Our implementation takes as input two valid SBML documents (no conversion required into intermediate formats) and provides also the possibility to obtain as output, additionally to the comparison score, the computed overlap in SBML format. In particular, if requested by the user, the executable saves three SBML files related to the highest-scoring solution found. Two of these documents correspond to the SBML documents in which the non-matched reactions have been removed. In these files the matched reactions are saved in their full definition, i.e. all reactants, products and modifiers of the reaction are saved, even if they have not been matched in the computed overlap. The third SBML file contains the computed overlap between the two molecular interaction maps. In this file, every matched pair of reaction pathways is saved as a unique reaction.

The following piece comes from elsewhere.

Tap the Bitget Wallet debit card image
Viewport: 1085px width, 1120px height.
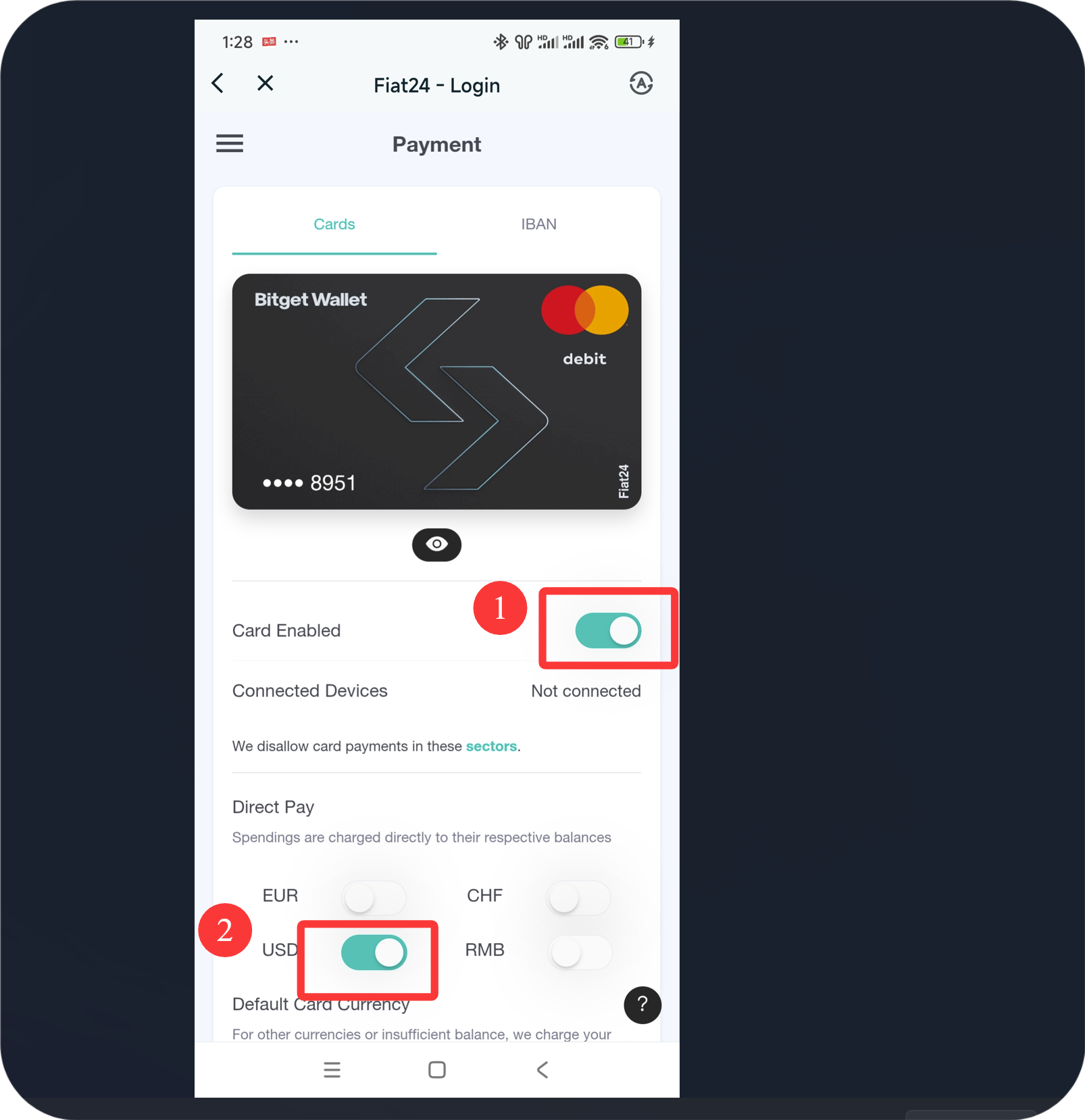click(x=436, y=392)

Only those reactants, products and modifiers that have been matched are saved into the document. In addition, in order to simplify the inspection of the output SBML documents, a text file listing the mappings between species, reactions and compartments is also saved.

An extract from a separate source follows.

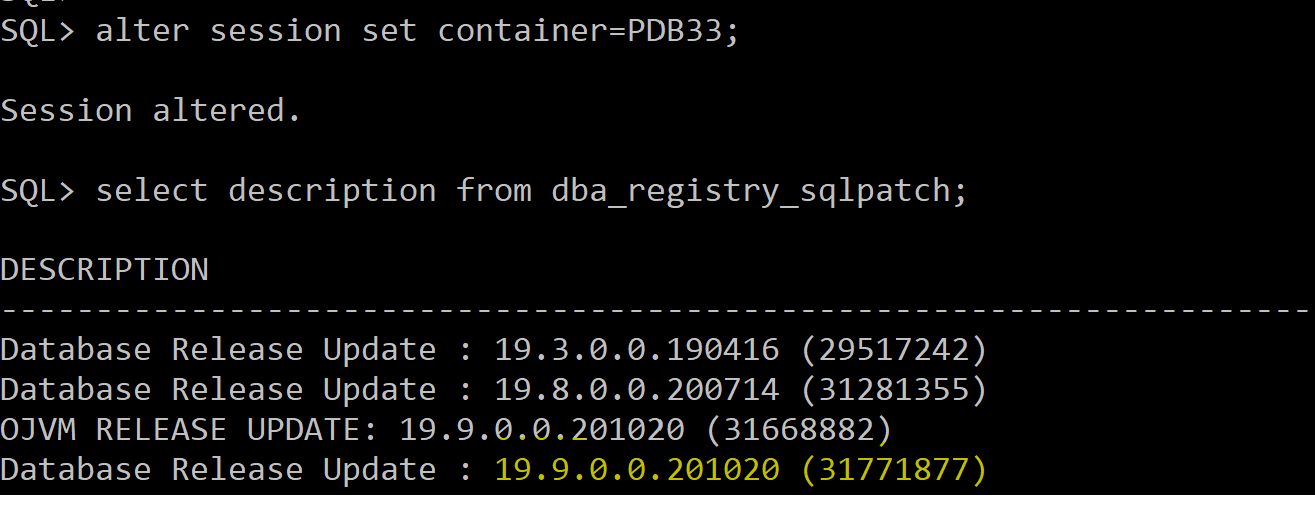The image size is (1315, 516).
Task: Click OJVM patch number (31668882)
Action: point(798,430)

The running time of our algorithm is bound by the running time of the BKv2 procedure [24], used in step (iii) for the computation of all maximal cliques of the compatibility graph. The BKv2 algorithm is efficient in practice [26] but, even with clever pivoting strategies, its running time depends also on the number of possible maximal cliques in a graph, which can be exponential in the number of nodes [27]. In order to provide some control on the running time of the algorithm in the most complex cases, the implementation allows the user to bound the running time by specifying a maximum number of solutions and/or a maximum amount of time for the execution of the BKv2 procedure. This feature can be useful to allow fast queries on large databases.

Results and discussion

We present the performances of MIMO in detecting functional relationships among the 56 human pathways of the manually-curated Reactome [28] database version 39 [29] (full list in Additional file 2: Table S1). We performed a leave-one-out test on the whole ensemble of maps, where every single pathway is used as a query graph and it is compared against all the other pathways in the dataset; the detected top scoring pathways (if any) are considered as related to the query.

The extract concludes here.